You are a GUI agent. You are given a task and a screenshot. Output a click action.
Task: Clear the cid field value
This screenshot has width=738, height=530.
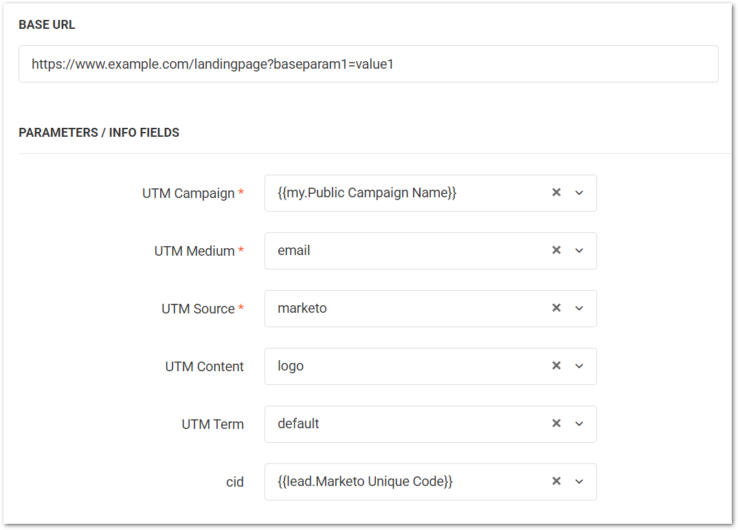[557, 482]
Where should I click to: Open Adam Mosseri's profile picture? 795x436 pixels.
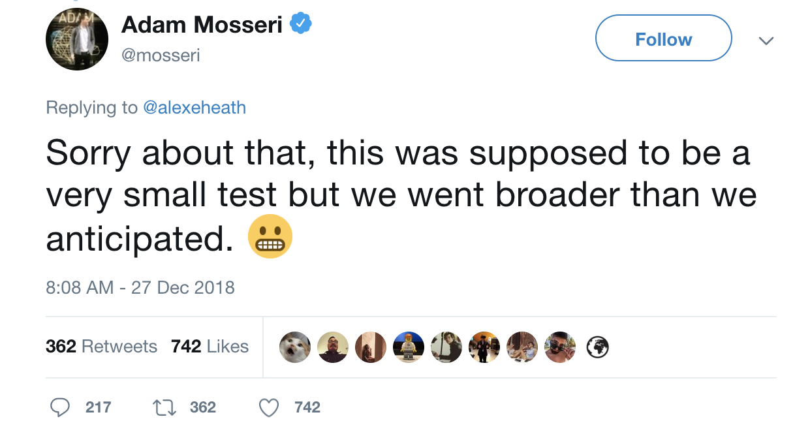[x=77, y=40]
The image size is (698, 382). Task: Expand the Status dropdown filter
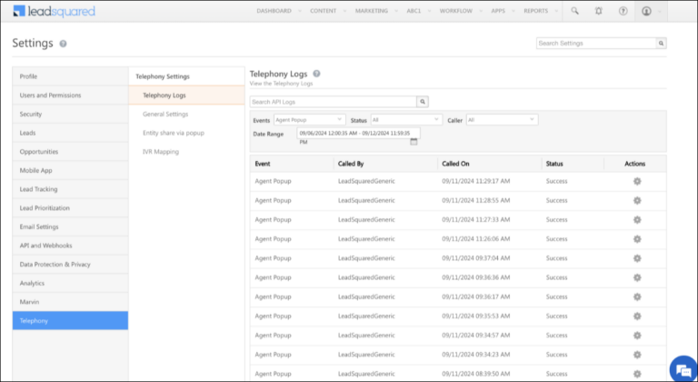[x=407, y=119]
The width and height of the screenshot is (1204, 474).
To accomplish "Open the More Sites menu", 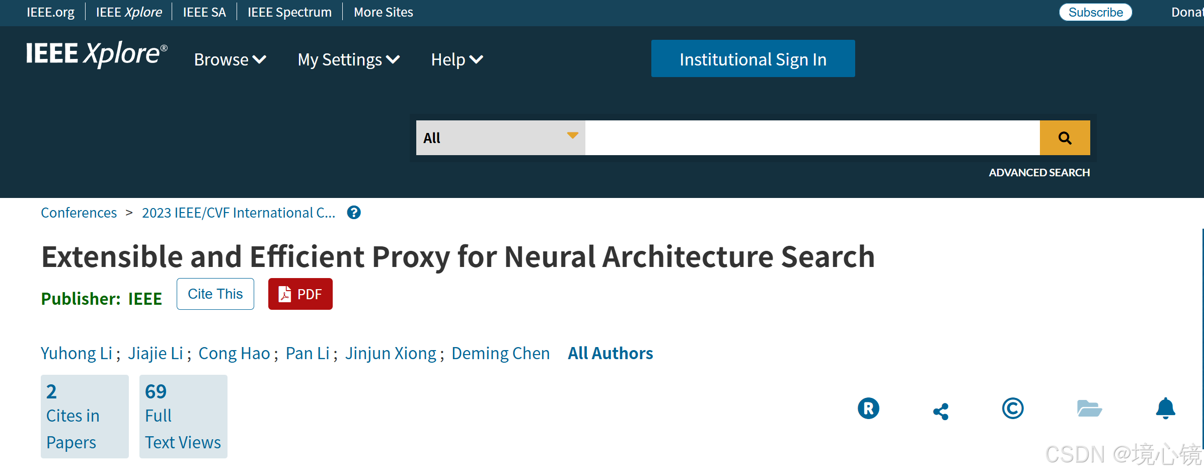I will point(383,12).
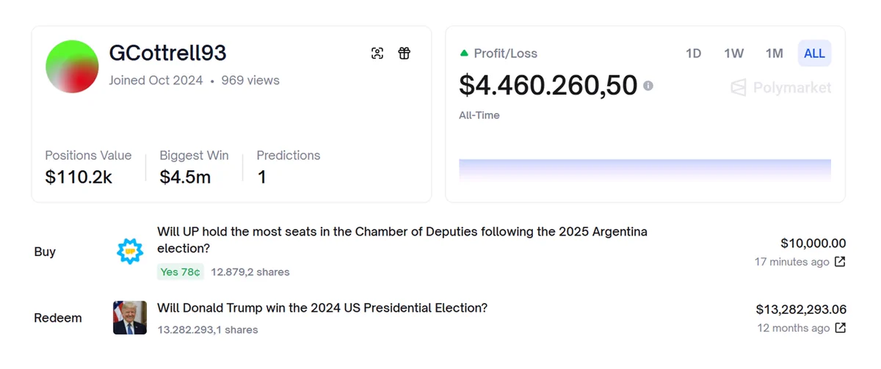
Task: Click the green-red profile avatar
Action: (72, 67)
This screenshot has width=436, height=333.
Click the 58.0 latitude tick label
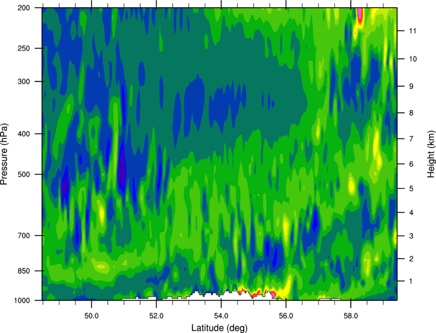(x=351, y=316)
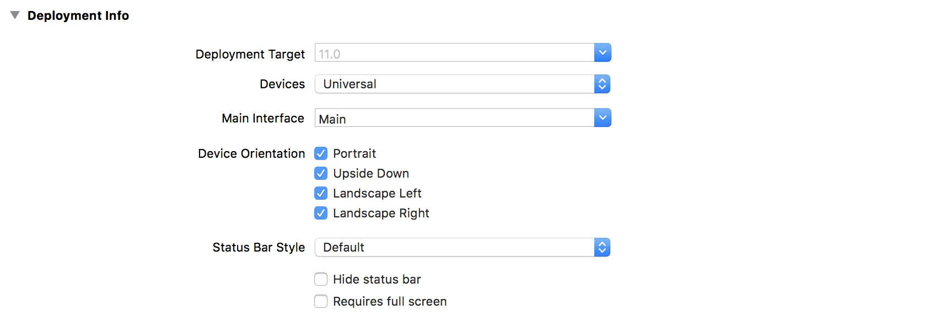The height and width of the screenshot is (320, 935).
Task: Enable the Hide status bar checkbox
Action: click(x=321, y=279)
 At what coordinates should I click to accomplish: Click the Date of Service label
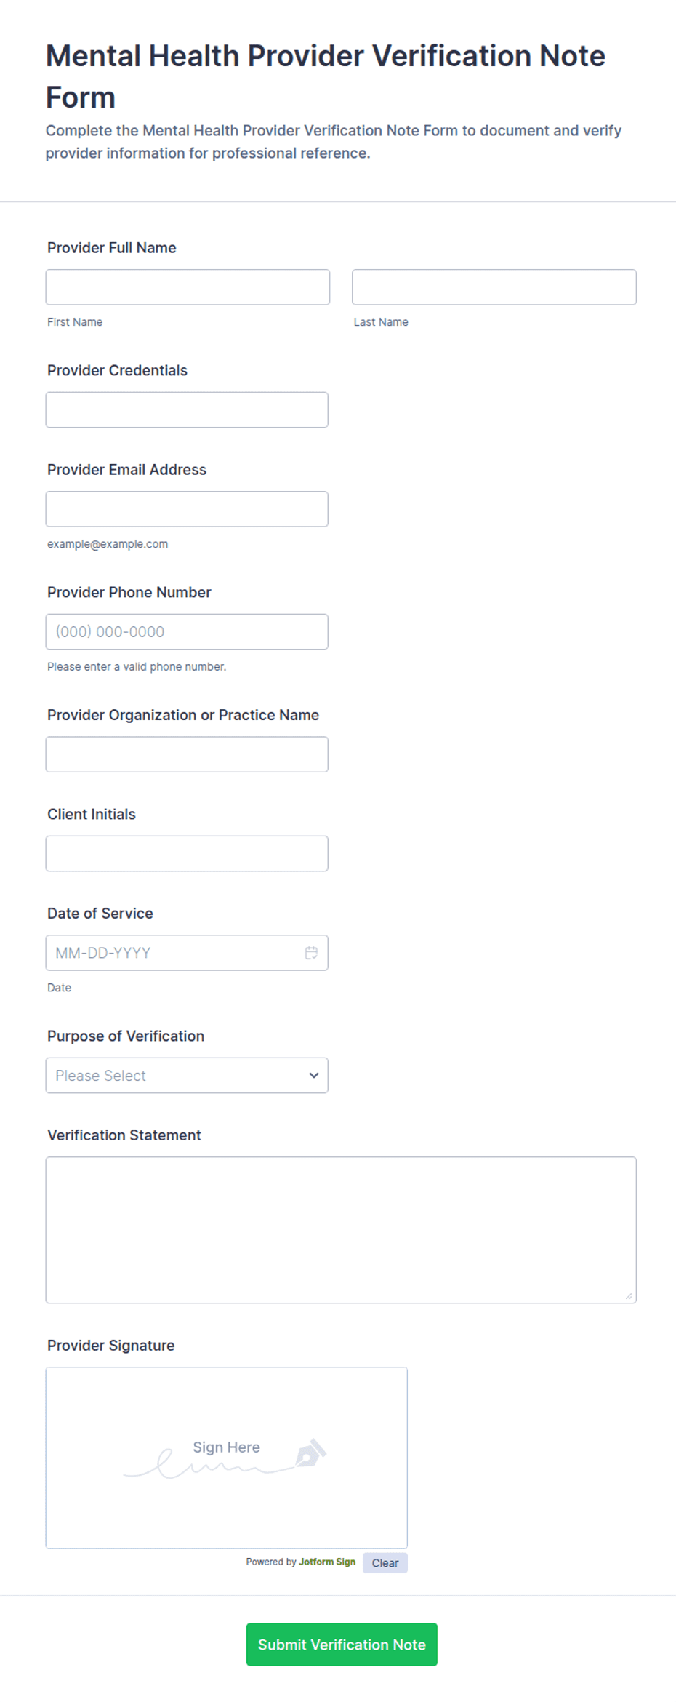click(100, 914)
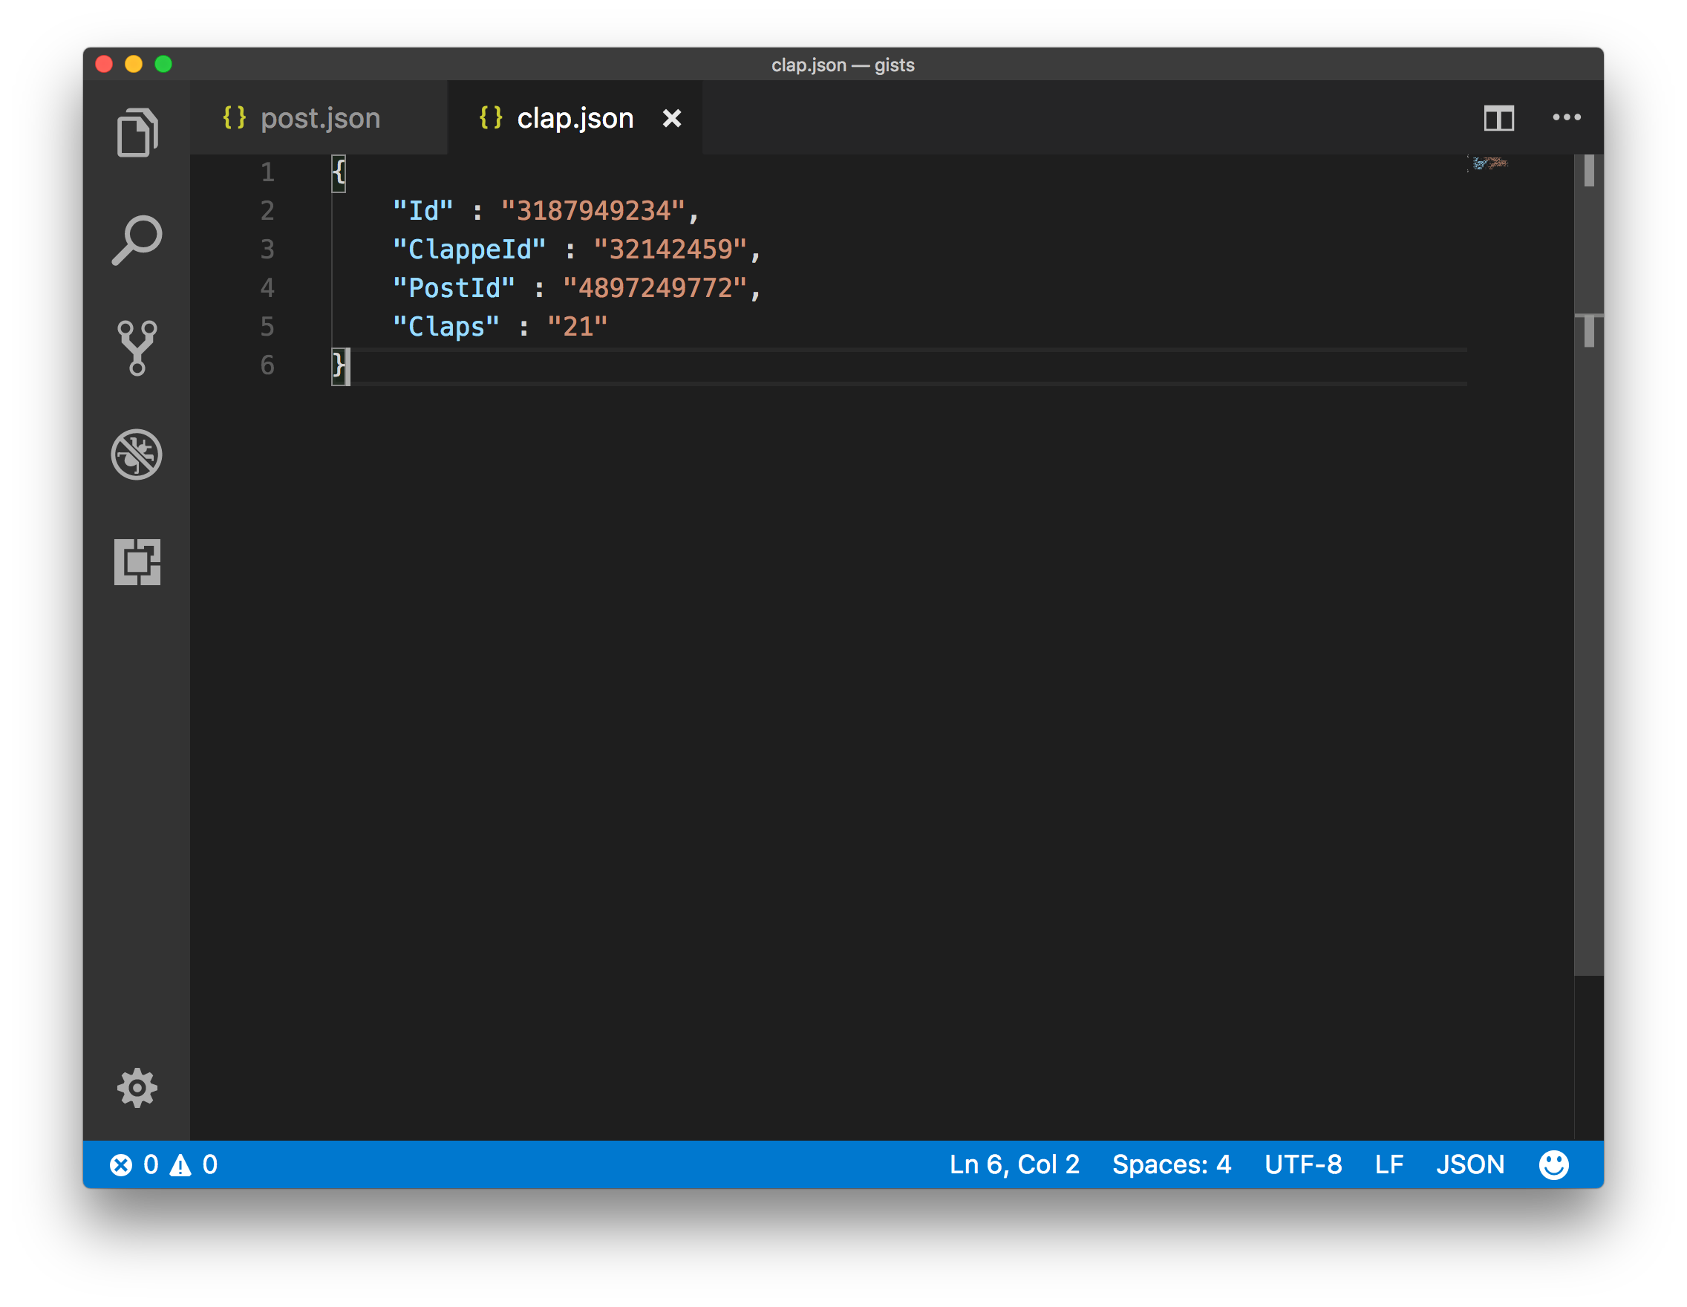Change indentation via Spaces: 4
This screenshot has height=1307, width=1687.
click(1172, 1164)
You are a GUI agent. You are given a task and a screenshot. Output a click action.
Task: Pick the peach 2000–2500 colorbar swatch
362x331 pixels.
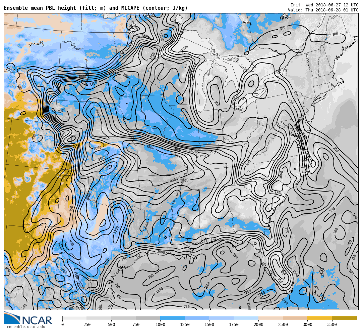(x=270, y=318)
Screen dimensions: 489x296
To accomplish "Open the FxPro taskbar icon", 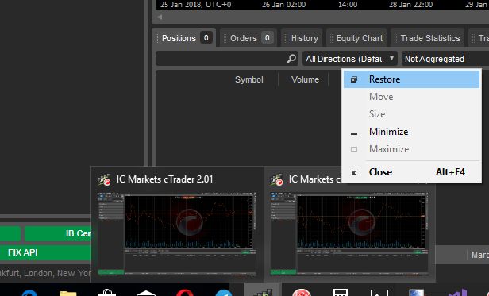I will (x=302, y=292).
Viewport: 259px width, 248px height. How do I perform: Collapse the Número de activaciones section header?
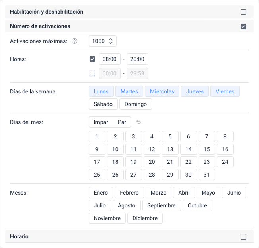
──────────────────────────────
What to work on:
Your answer should consist of the lines above between those holding "This screenshot has width=738, height=530." and "The width and", inclusive, reproduced word for word and without pictures.

Written solution:
This screenshot has width=738, height=530.
[557, 482]
Where should I click to: Open Adam Mosseri's profile picture? 795x436 pixels.
[x=77, y=40]
The image size is (698, 382). Task: Expand the Status dropdown filter
[x=407, y=119]
The width and height of the screenshot is (1204, 474).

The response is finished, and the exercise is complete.